Ignoring the images, restate the records below word for word.

(The data Opens)

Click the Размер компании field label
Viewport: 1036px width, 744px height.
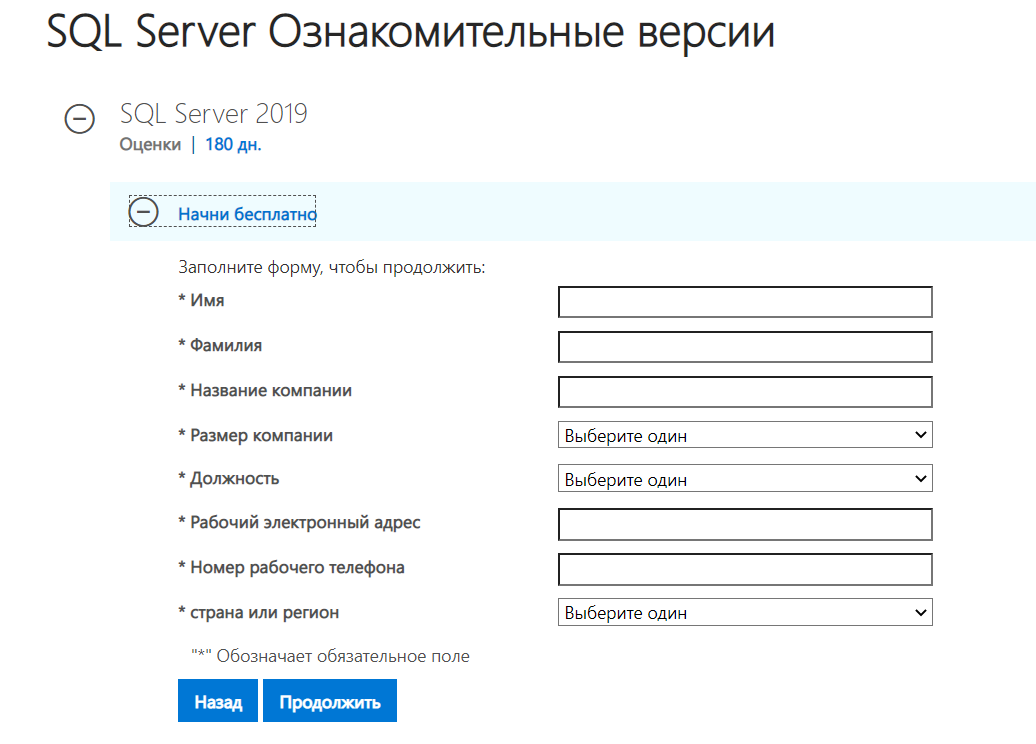(x=261, y=436)
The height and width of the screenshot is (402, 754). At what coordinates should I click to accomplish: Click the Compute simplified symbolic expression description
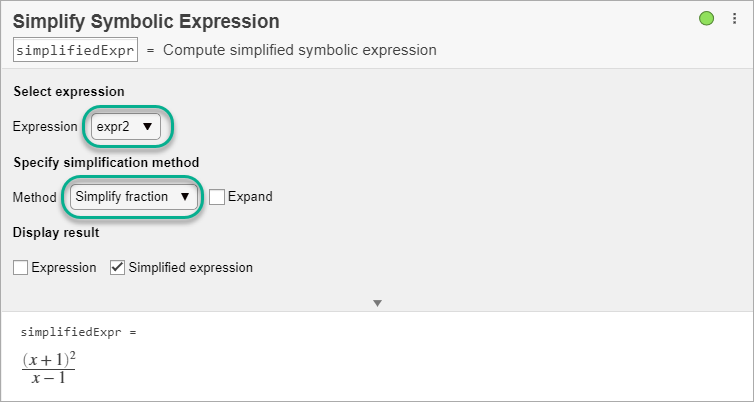click(x=299, y=50)
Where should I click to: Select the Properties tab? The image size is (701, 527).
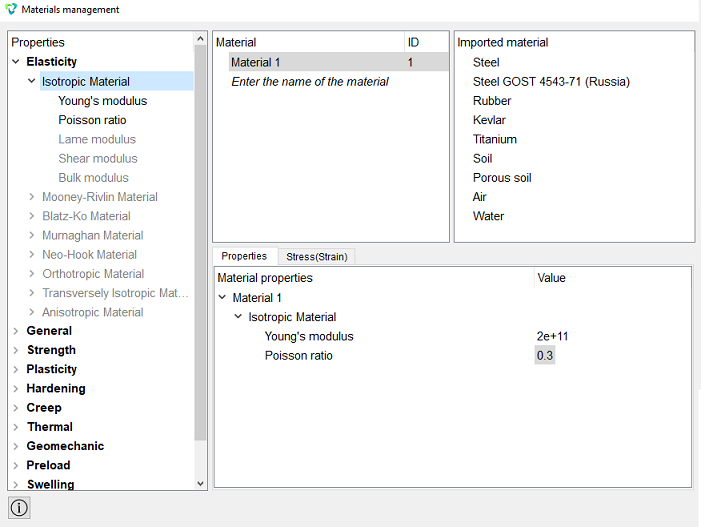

(The data Closes)

◆ Answer to the problem:
Click the Размер компании field label
Viewport: 1036px width, 744px height.
(x=261, y=436)
The height and width of the screenshot is (402, 754). At what coordinates should I click to accomplish: Click the Compute simplified symbolic expression description
click(x=299, y=50)
Where should I click to: Select the Properties tab? The image size is (701, 527).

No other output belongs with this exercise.